La dirigenza dell'Inter starebbe considerando un possibile nuovo rinforzo per l'attacco della prossima stagione e il nome caldo di queste ore sarebbe quello di Anthony Martial, attaccante del Manchester United il cui contratto andrà in scadenza il prossimo giugno senza attualmente che vi siano avvisaglie di un eventuale rinnovo.

Proprio in queste ore lo staff del giocatore avrebbe proposto la propria candidatura alla società nerazzurra, che starebbe pertanto riflettendo su di lui qualora si rivelasse complicato arrivare ad Albert Gudmundsson, considerato il principale obiettivo di mercato per l'attacco.

L'Inter su Martial, possibile rinforzo a parametro zero: l'obiettivo primario resta comunque Gudmundsson

Anthony Martial, attaccante francese del Manchester United, si sarebbe dunque offerto ai nerazzurri per la prossima stagione. L'Inter valuta la cosa ma la priorità nerazzurra rimane Albert Gudmundsson.

In vista del prossimo anno, la dirigenza ha già chiuso l'acquisto di Mehdi Taremi, che arriverà nella prossima estate a parametro zero dal Porto, e considerate le conferme più che certe di Thuram e Lautaro e le partenze altrettanto acclarate di Arnautovic e Sanchez rimane un solo slot libero che i nerazzurri vorrebbero occupare prelevando per l'appunto Gudmundsson dal Genoa: il centravanti del Grifone costa però molto, oltre 30 milioni di euro, e i rossoblu hanno già rifiutato la spietata corte della Fiorentina a gennaio, convincerli a cedere l'islandese non sarà dunque semplice, proprio per questo l'Inter potrebbe considerare con molta attenzione la candidatura del francese dei Reds.

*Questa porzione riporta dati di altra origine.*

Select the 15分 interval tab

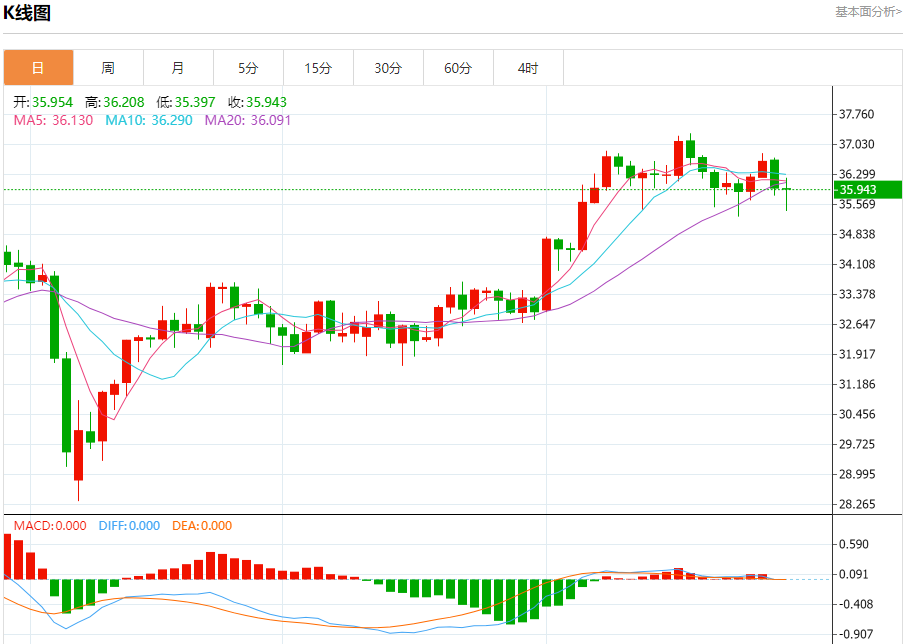click(318, 68)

Martial la vera alternativa a Gudmundsson

Un solo gol in 13 gare di Premier League quest'anno per Anthony Martial che in assoluto ha messo a segno 90 gol e 50 assist in 317 presenze con lo United. Numeri più che rispettabili per un profilo comunque in cerca di riscatto dopo annate deludenti: il suo arrivo potrebbe recare in dote varie opzioni tattiche per Simone Inzaghi che acquisirebbe un calciatore duttile in grado di giocare sia al centro dell'attacco che largo come ala offensiva consentendo appunto uno switch rispetto all'attuale 3-5-2.

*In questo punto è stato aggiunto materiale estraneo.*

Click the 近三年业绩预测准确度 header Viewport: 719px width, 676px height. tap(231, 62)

Se un punto debole va trovato nell'Inter di oggi sembra essere proprio questo, ovvero la mancanza di calciatori in rosa che consentano di dotare la squadra di una veste tattica differente quando le partite non girano. Inzaghi ha sempre adottato il 3-5-2, anche negli ottimi anni alla guida della Lazio, il modulo di partenza resterebbe dunque lo stesso ma le grandi squadre sanno anche variare il vestito tattico 'indossandone' di diversi a seconda dell'avversario e del match che si ha davanti.

Ne sono consapevoli a Milano dato che anche l'alternativo acquisto di Gudmundsson recherebbe in dote gli stessi tipi di concetti.

L'islandese di fatti è un centravanti atipico, più abile ad agire sotto punta o comunque a svariare sulla trequarti che non a finalizzare l'azione da classico numero 9.